During Putin’s rally in the Russian capital (think Nuremberg on the Moskva) the patriotic song “Made in the USSR” was bellowed out by the faithful, and possibly a few of the unwillingly bussed in. The opening line is “Ukraine and Crimea, Belarus and Moldova, it’s all my country”.
Parts of Ukraine are indeed now back under Russian occupation and most of Belarus is under its control. That leaves Moldova where the worry is that they might take the Soviet era song equally literally. If you have a penchant for patriotic anthems, you can suffer a modern take on the dirge here.
Russia’s miserably performed, but murderously executed military campaign over the past month means potential plans to invade Moldova might appear a little ambitious, but Western intelligence sources suggest it was, and may be in the future, in Moscow’s sights. Six days into the war, Putin’s ally, President Lukashenko of Belarus, gave a televised address to his security council involving a large map which included Moldova as part of the regions to be occupied. It was, Minsk later clarified, a mistake. Indeed.

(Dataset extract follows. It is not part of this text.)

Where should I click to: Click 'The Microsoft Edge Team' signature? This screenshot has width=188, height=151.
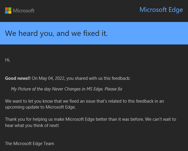[30, 144]
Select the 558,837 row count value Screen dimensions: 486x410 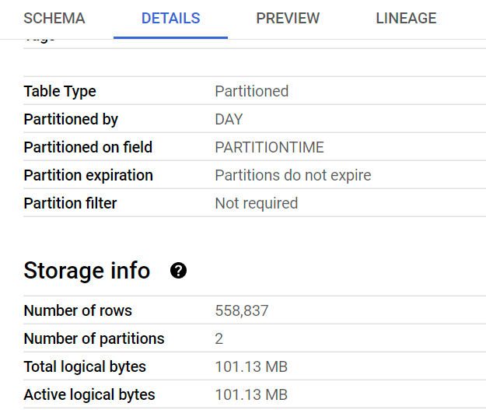click(241, 310)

Moldova is at risk for several reasons. It borders Ukraine, it’s a former Soviet republic, 15% of the population speak Russian as their first language, and there are up to 2,000 Russian soldiers in its breakaway Transnistrian region. As the Soviet Union broke up, the predominantly Russian speaking Transnistria declared itself separate from Moldova sparking a civil war which ended in 1992. The Kremlin ensured Russian troops stayed on as “peacekeepers” despite repeatedly being asked to leave by the Moldovan government. The presence of many Russian speakers in Transnistria was due to Stalin redrawing Ukraine’s borders precisely to ensure Moldova would not wish to leave Moscow’s sphere of influence.

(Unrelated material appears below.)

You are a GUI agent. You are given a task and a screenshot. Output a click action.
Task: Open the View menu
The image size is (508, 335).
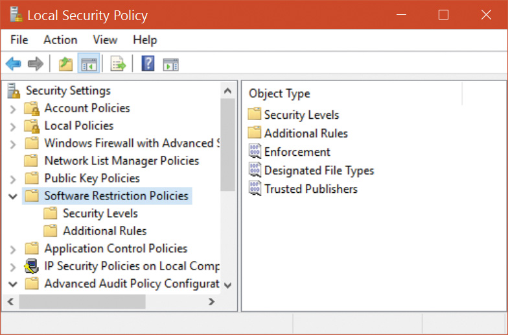point(105,40)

The country has always been of interest to the Kremlin. It is at the southern end of the Carpathian Mountains as the land flattens out towards the Black Sea. Just as Moscow wishes to control the northern end – Poland – so it also wants control over the other “gateway” to and from the Motherland.
In the capital, Chisinau, the commanders of its army of 8,000 soldiers are watching closely for any sign of an attack on the Ukrainian Black Sea port city of Odesa. It lies just 60 kilometres from the Palanca – the nearest Moldovan border town. The fear is that if Odesa falls the way is open to create a land corridor to Transnistria and link up with the Russian forces there. Even if Putin’s ambitions do not lie so far west, fighting in Odesa will inevitably increase the number of refugees Moldova has received. To date over 350,000 people have crossed the border, the largest number of Ukrainian refugees per capita. More than 150,000 have remained in the country which by many estimates is the poorest in Europe.
Moldova needs help. It cannot afford to take care of such a large refugee community which is putting an immense burden on the population of just 2.6 million. Almost a quarter of the labour force works abroad. This is partially due to limited opportunities at home, and partially because Moldovans who can prove their ancestry is Romanian can apply for dual nationality, get Romanian passports, and thus work in the EU.
There are often tensions between pro-Western and pro-Russian factions in the country, and naturally these are particularly apparent now. A Russian invasion could easily ignite these tensions into violence. Moldova’s current government looks mostly westward, while simultaneously treading a cautious line with Moscow due to the economic (and energy) ties it still has with Russia. A few days after Russia invaded Ukraine the Moldovan government applied to join the EU. However, it remains wary of inviting Russia’s anger with a bid to join NATO and instead reminds all sides that neutrality is enshrined in Moldova’s constitution.
That leaves Moldova behind the security line drawn by NATO, and in a precarious position. The Ukrainians have surprised most people with the success of their resistance, but Moldova has neither the personnel nor the equipment to do anything remotely similar. The best it can hope for is that Odesa is not taken, and that Chisinau will receive the aid required to take care of the refugees it has taken in. If that help is not enough the cracks in Moldova’s fragile society could widen, and Moscow could slip through them.